O PEC e o PAC

De um técnico com participação direta no PAC (Programa de Aceleração de Crescimento):

Do ponto de vista do governo, é meio adicional do PIB nos investimentos, nos próximos quatro anos. É pouco. Mas para um Estado que ficou sem investir tanto tempo, é um início de processo. Houve enorme esforço de reuniões, avaliações, desde aspectos financeiros até avaliação e seleção de projetos e avaliação de gargalos. Foi um esforço importante.

Existe uma política monetária e cambial em curso, que provavelmente não irão mudar. Mas se se destrava um pouco o investimento público, mais a queda de juros e algumas isenções. Dará para alimentar bem o setor privado, desengargalando um pouco a economia.

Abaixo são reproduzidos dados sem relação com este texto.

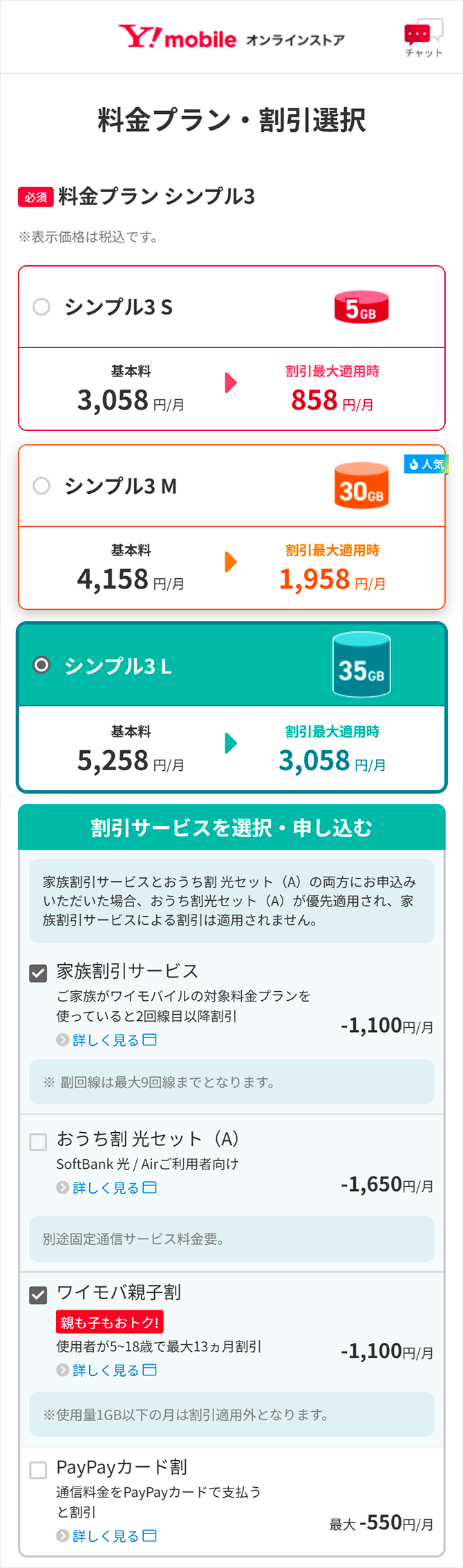This screenshot has width=463, height=1568.
Task: Click the 親も子もおトク! red label
Action: (x=109, y=1323)
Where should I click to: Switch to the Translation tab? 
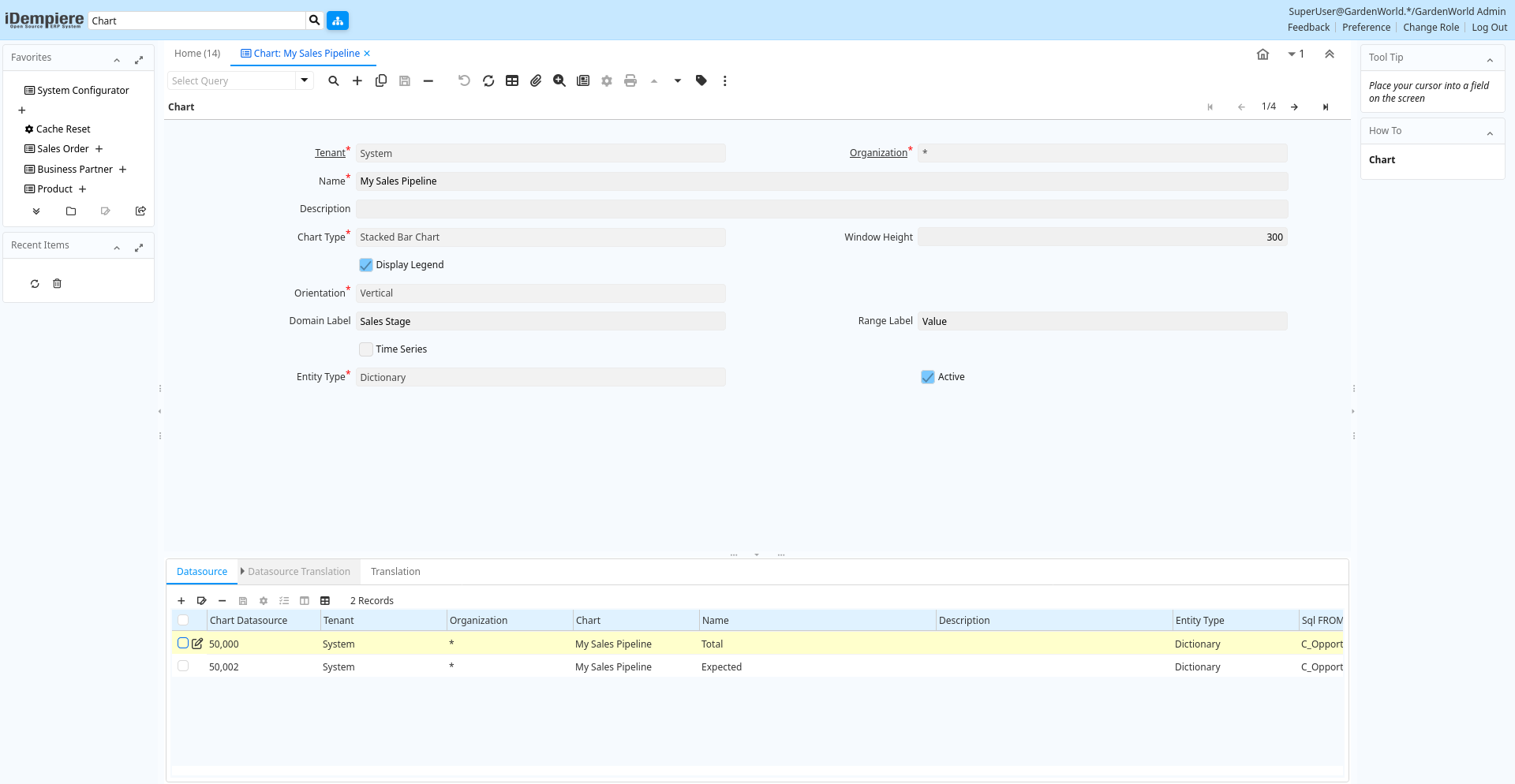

Se se fizer alguma desoneração em investimento, haverá um barateamento adicional, ao qual se soma uma TJLP (a taxa de juros básica do BNDES) baixa.

Com a sinalização, toda a economia ou aumento de receita que vier, será direcionado para investimento.

A PEC da Previdência é a medida que mais entra e sai do pacote. Por ela, seria estabelecido um teto para o funcionalismo público, que passaria a contribuir para fundos de previdência para complementar o salário. A última informação (quinta 18 horas) é que não entraria mais.